Ścieżka 592 Do przodu

Po prosu taki już jestem.
Gdy szanowna ministra wydała nakaz zakaz, pomyślałem, dobra, zgadzam się czy nie - dostosować się trza. Trza bo to nie o moje życie wszak chodzi ( które jak wiadomo kalafiorem mi wisi ) ale o zdrowie czy życie kogoś tam. Czego jak czego ale najbardziej nie lubię być odpowiedzialnym za tam kogoś kłopoty. Dostosowałem się więc. Kiedy jednak szanowna wiceministra sprostowała, że nakaz zakaz nie dotyczy tych co przez łąki, co przez pola, to poszedłem. Po zmroku wprawdzie by nikt nie widział, no ale poszedłem. Na początku było łatwiej, zmrok zapadał wcześniej. Teraz, po zmianie czasu jest trudniej, no ale co zrobić, jakoś trzeba sobie radzić. A tak na marginesie - dziwna ta interpretacja, przez łąki, przez pola można, a na takie np. ryb łowienie już nie. No ale to nie moje już zmartwienie, ja swoje mogę więc poszedłem.
Po prostu taki już jestem.

● Zadanie
Czy możesz przepisać cały fragment o wyjściu po zmroku przez łąki i pola, znak po znaku? Opieraj się wyłącznie na podanym fragmencie.

● Pozycje danych
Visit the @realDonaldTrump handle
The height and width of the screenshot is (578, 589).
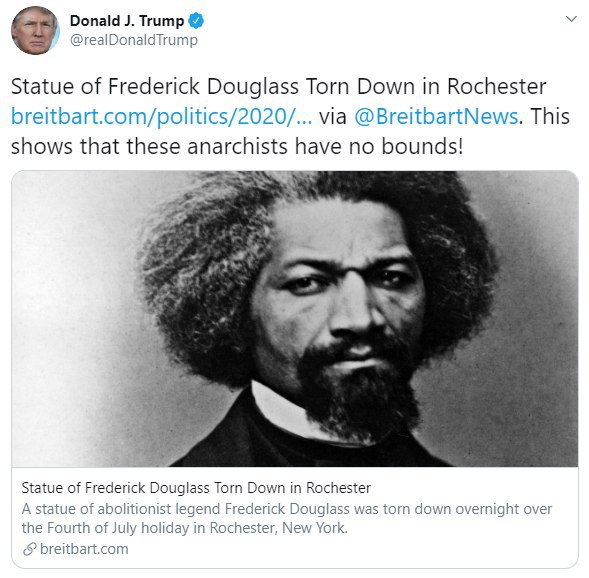pyautogui.click(x=134, y=40)
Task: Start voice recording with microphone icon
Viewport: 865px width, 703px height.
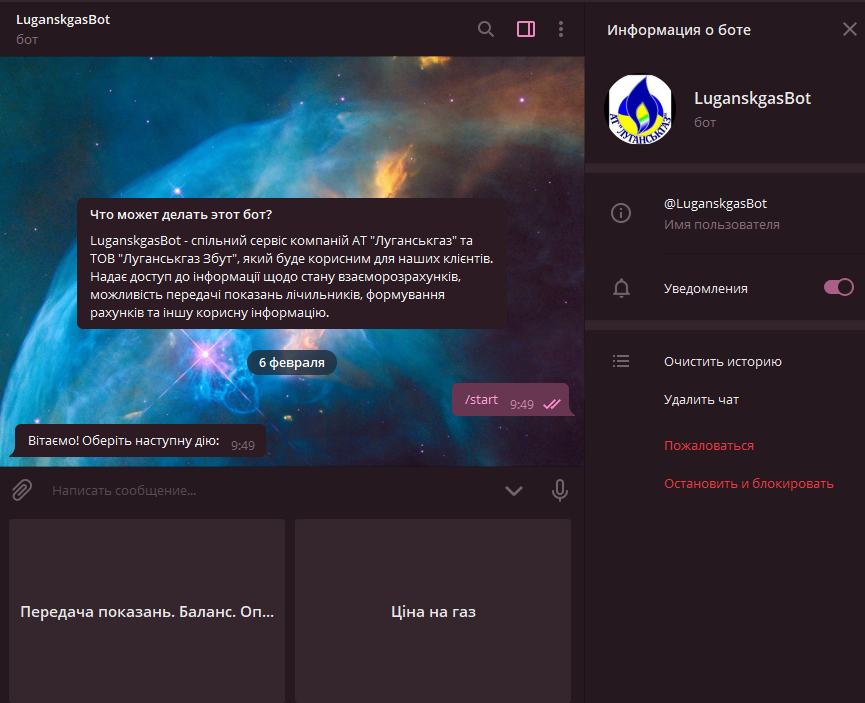Action: (560, 490)
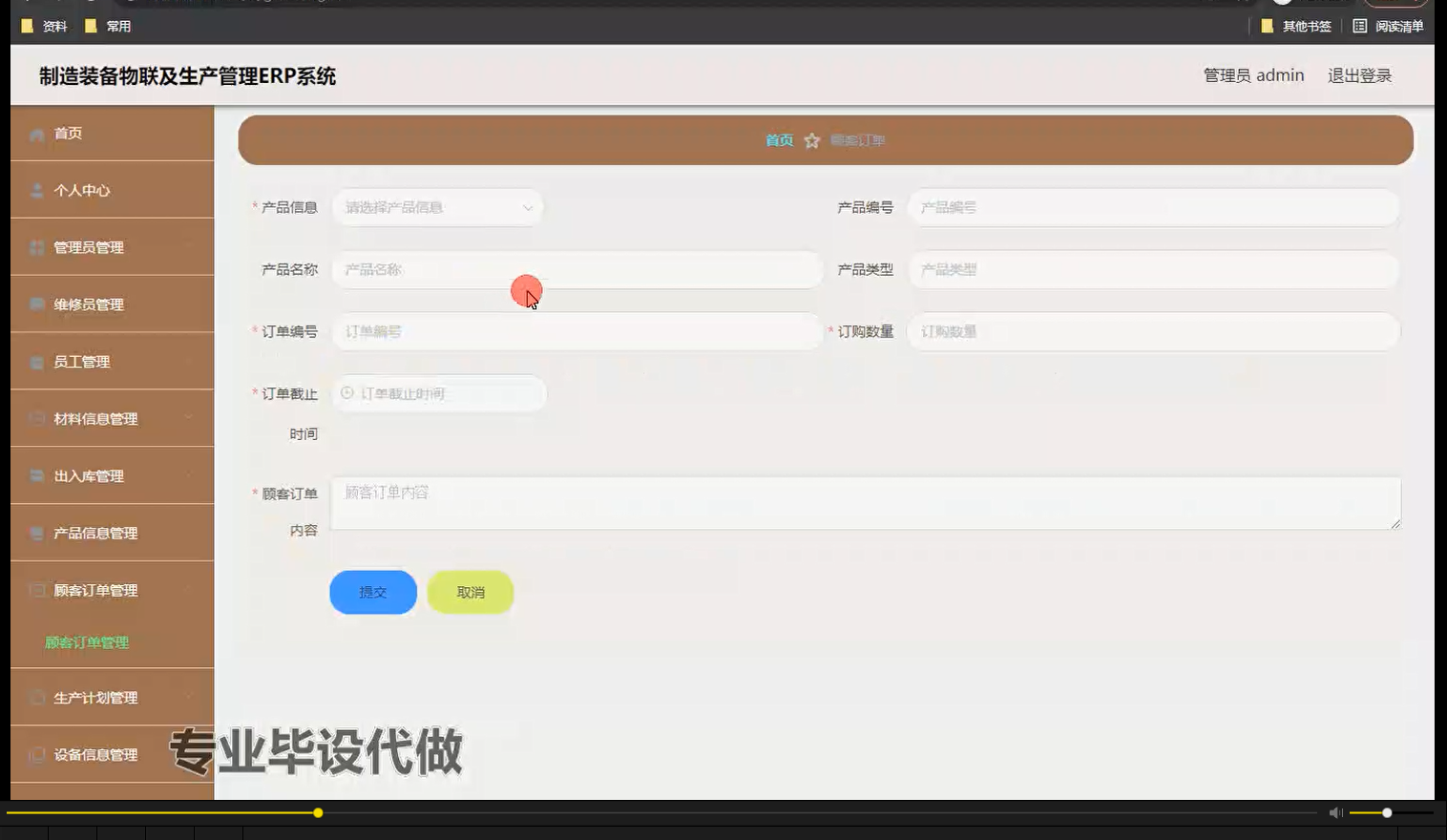Open the 员工管理 sidebar menu
This screenshot has height=840, width=1447.
[82, 362]
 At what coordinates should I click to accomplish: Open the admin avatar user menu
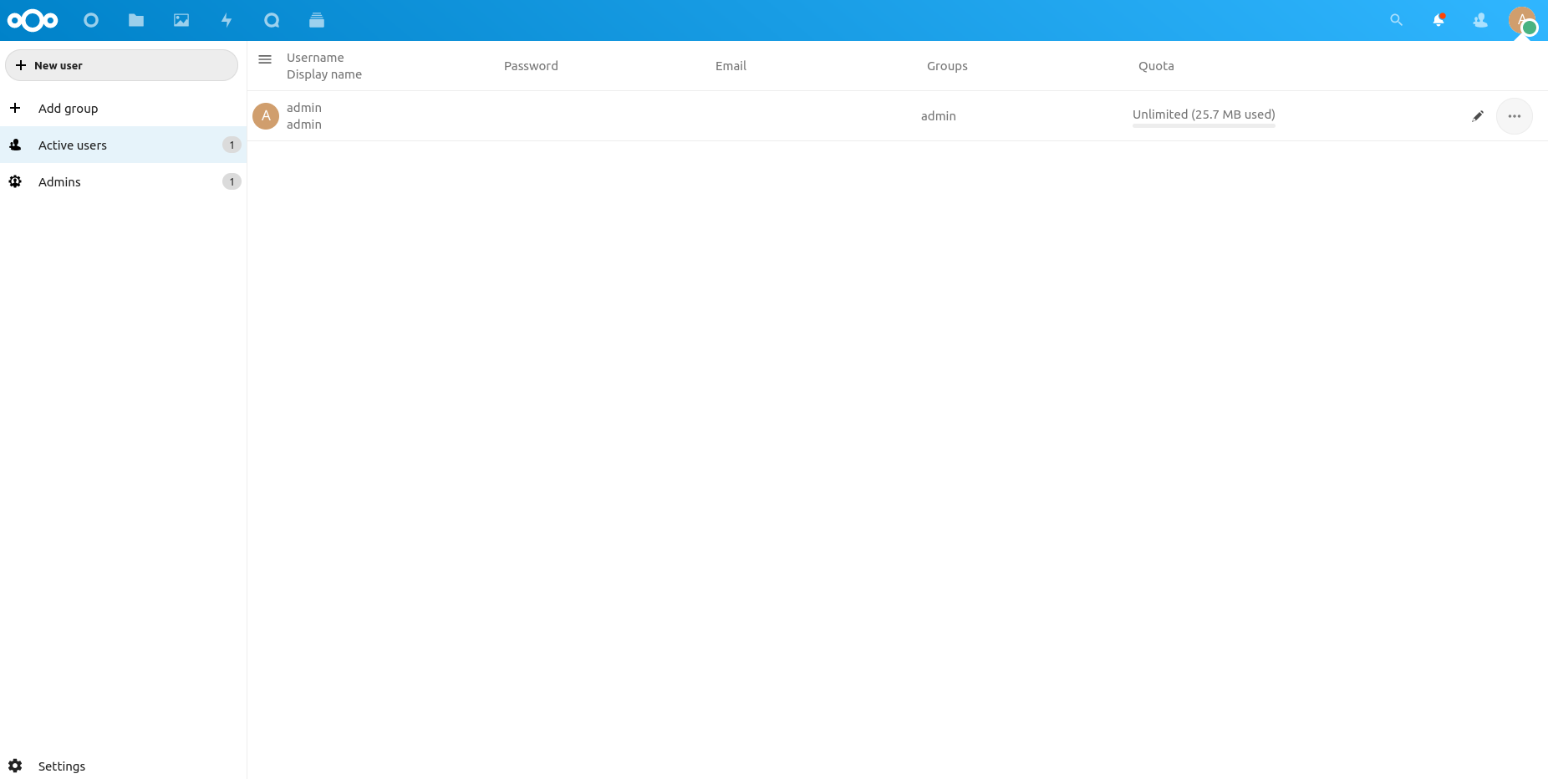[x=1521, y=20]
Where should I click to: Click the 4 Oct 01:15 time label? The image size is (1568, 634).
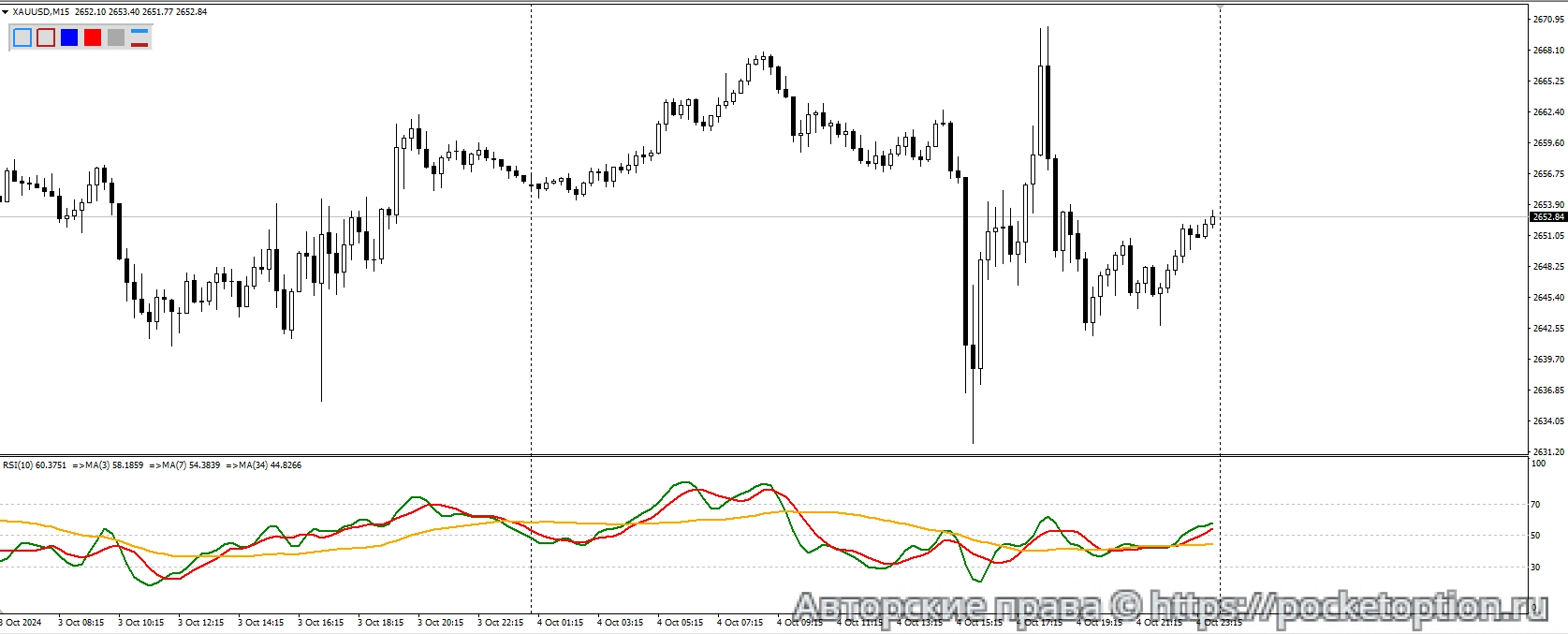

● Odpowiedź
Ścieżka 592 Do przodu

Po prosu taki już jestem.
Gdy szanowna ministra wydała nakaz zakaz, pomyślałem, dobra, zgadzam się czy nie - dostosować się trza. Trza bo to nie o moje życie wszak chodzi ( które jak wiadomo kalafiorem mi wisi ) ale o zdrowie czy życie kogoś tam. Czego jak czego ale najbardziej nie lubię być odpowiedzialnym za tam kogoś kłopoty. Dostosowałem się więc. Kiedy jednak szanowna wiceministra sprostowała, że nakaz zakaz nie dotyczy tych co przez łąki, co przez pola, to poszedłem. Po zmroku wprawdzie by nikt nie widział, no ale poszedłem. Na początku było łatwiej, zmrok zapadał wcześniej. Teraz, po zmianie czasu jest trudniej, no ale co zrobić, jakoś trzeba sobie radzić. A tak na marginesie - dziwna ta interpretacja, przez łąki, przez pola można, a na takie np. ryb łowienie już nie. No ale to nie moje już zmartwienie, ja swoje mogę więc poszedłem.
Po prostu taki już jestem.